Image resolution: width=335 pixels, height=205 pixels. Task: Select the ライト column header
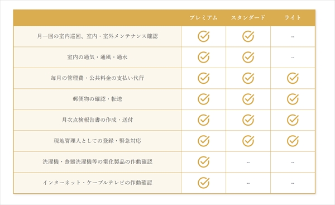tap(293, 17)
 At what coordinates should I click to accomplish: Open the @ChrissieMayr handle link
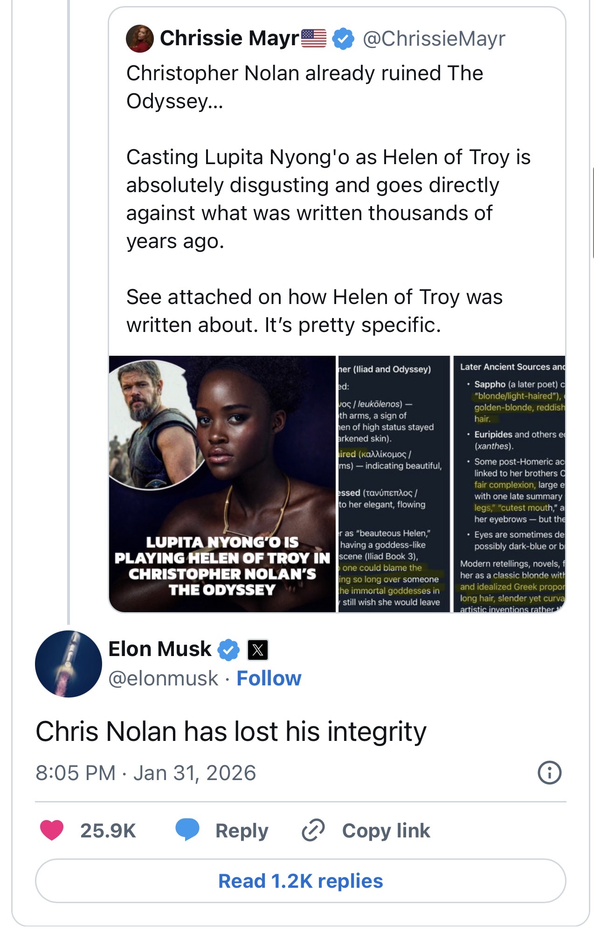[434, 39]
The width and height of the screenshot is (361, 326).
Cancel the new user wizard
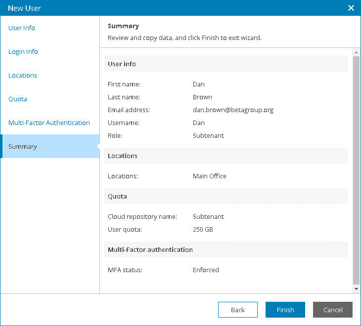[332, 310]
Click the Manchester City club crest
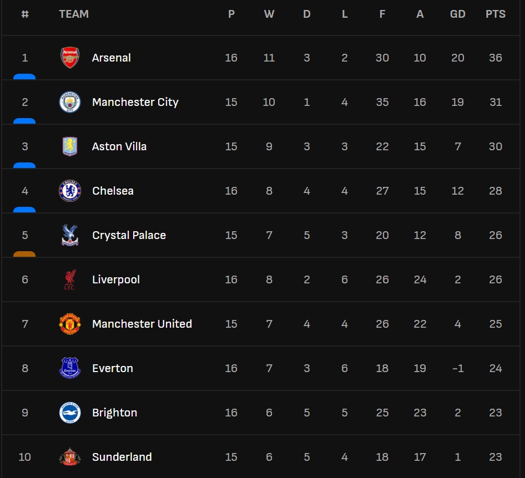525x478 pixels. point(70,102)
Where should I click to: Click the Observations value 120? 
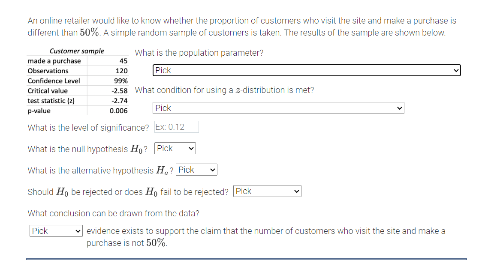[x=122, y=71]
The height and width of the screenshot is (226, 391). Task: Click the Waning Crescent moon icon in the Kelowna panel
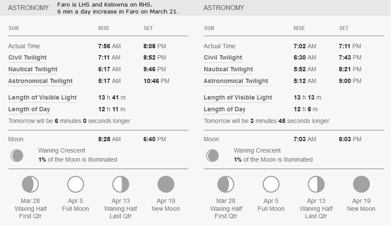[x=212, y=156]
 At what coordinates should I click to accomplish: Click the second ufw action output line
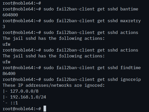(x=6, y=62)
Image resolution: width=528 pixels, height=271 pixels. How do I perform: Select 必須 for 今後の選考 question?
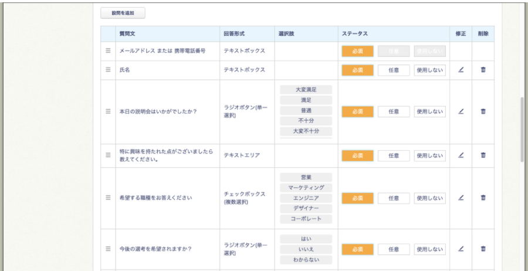click(x=357, y=249)
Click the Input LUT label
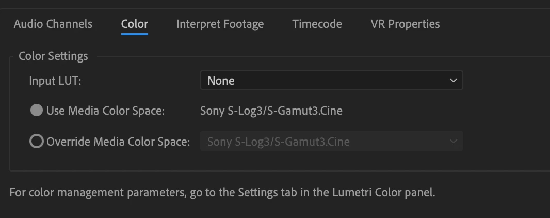 click(x=55, y=81)
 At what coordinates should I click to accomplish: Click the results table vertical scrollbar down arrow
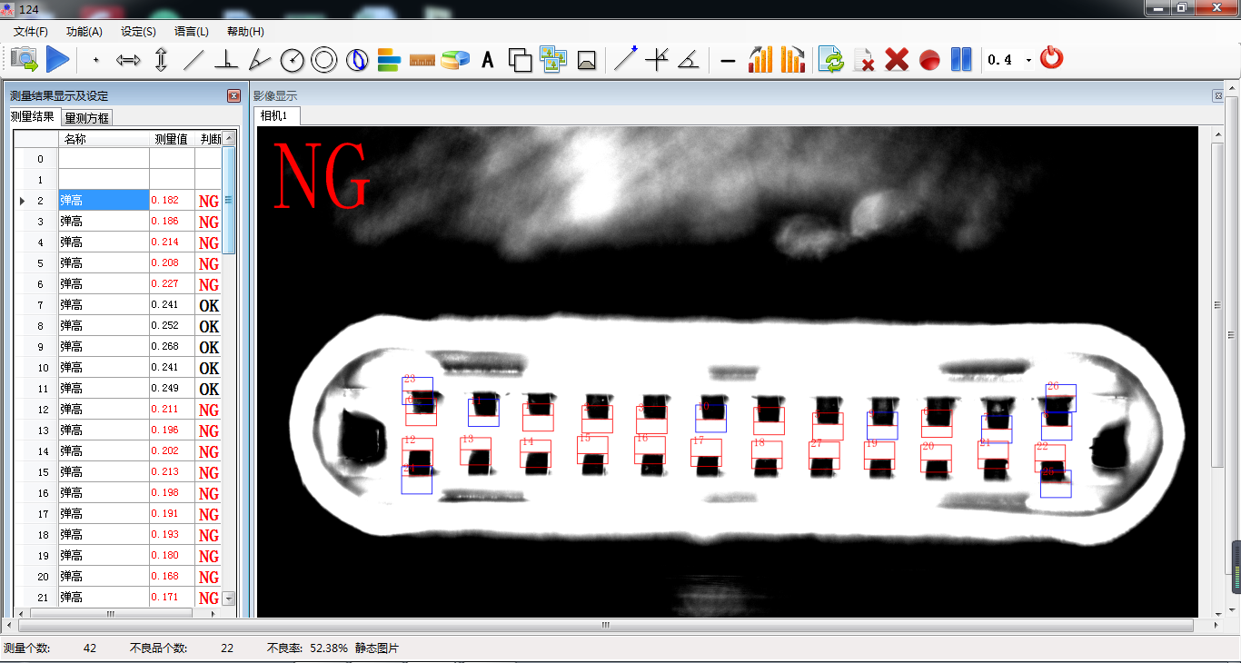(x=229, y=599)
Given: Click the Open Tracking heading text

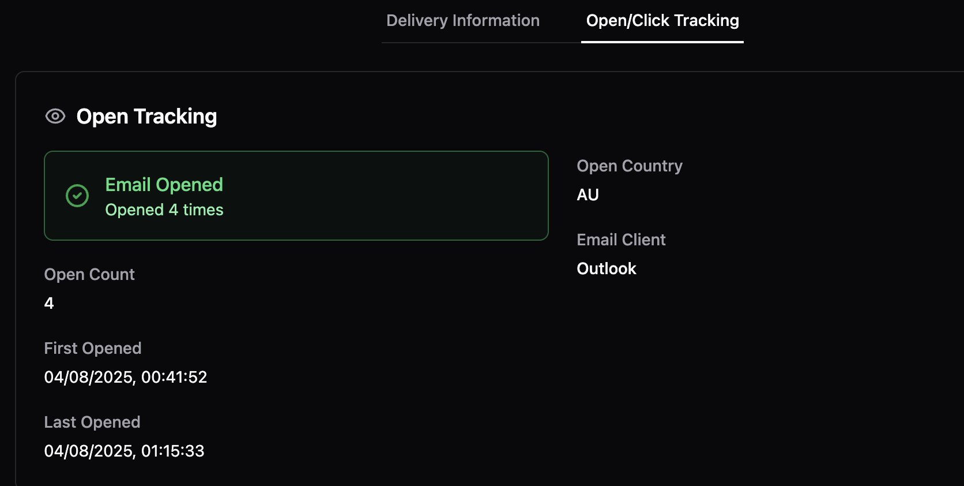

**What you have to do:** In your reply, please print exactly the lines from the one with "Click the Input LUT label" through the final line of the listing above, both included, and no pictures.

**Reply to the exercise:**
Click the Input LUT label
 click(x=55, y=81)
 At what coordinates should I click to accomplish: Click the results table vertical scrollbar down arrow
(x=229, y=599)
Given: Click the Open Tracking heading text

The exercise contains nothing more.